> [What to do] I need every line that includes the word "agent" copied from the material.

### Data supplied ###

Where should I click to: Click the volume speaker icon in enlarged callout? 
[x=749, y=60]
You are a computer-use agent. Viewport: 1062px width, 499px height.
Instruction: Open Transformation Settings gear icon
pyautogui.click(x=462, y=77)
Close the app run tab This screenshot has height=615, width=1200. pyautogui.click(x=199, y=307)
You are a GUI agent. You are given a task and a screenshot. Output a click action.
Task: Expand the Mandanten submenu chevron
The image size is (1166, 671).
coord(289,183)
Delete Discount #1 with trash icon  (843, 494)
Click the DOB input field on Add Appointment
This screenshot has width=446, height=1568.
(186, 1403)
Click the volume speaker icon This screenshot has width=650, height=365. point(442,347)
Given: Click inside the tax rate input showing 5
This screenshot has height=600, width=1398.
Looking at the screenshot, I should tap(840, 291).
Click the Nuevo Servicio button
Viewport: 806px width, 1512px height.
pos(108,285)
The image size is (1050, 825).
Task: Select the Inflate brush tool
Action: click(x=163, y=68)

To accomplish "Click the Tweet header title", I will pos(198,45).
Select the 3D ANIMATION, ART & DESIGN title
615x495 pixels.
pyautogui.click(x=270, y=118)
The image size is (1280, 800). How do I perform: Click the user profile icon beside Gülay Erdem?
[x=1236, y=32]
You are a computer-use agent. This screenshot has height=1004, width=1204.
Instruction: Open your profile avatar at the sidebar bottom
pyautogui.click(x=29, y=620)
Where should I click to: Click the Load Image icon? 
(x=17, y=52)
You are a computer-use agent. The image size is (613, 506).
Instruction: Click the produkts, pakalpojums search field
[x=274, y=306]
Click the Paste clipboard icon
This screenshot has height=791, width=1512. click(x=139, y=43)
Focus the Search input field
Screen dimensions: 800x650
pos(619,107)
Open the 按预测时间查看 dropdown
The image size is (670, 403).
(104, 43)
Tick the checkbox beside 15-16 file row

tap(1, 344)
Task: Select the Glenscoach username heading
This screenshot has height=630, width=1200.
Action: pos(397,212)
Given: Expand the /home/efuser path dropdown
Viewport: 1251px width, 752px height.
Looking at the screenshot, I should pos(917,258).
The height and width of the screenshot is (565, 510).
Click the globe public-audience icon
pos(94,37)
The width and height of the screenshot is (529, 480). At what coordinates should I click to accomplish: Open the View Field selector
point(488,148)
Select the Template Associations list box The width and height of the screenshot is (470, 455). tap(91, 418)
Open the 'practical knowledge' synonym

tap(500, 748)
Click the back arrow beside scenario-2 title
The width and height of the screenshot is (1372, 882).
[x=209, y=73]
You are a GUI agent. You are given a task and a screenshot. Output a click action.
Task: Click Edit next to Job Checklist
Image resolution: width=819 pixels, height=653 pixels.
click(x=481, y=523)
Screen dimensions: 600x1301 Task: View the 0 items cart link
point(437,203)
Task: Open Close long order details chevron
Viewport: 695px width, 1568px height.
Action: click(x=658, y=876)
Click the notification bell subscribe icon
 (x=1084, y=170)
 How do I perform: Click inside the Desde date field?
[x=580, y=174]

###

> [Finished task]
You are a computer-use agent. Viewport: 1062px width, 499px height.
You are a GUI agent. You are given a task and a screenshot. Output a click action.
You are a computer-use agent. This screenshot has height=1004, width=1204.
You are a computer-use agent. The image size is (613, 506).
You are a GUI agent. You are given a task and a screenshot. Output a click action.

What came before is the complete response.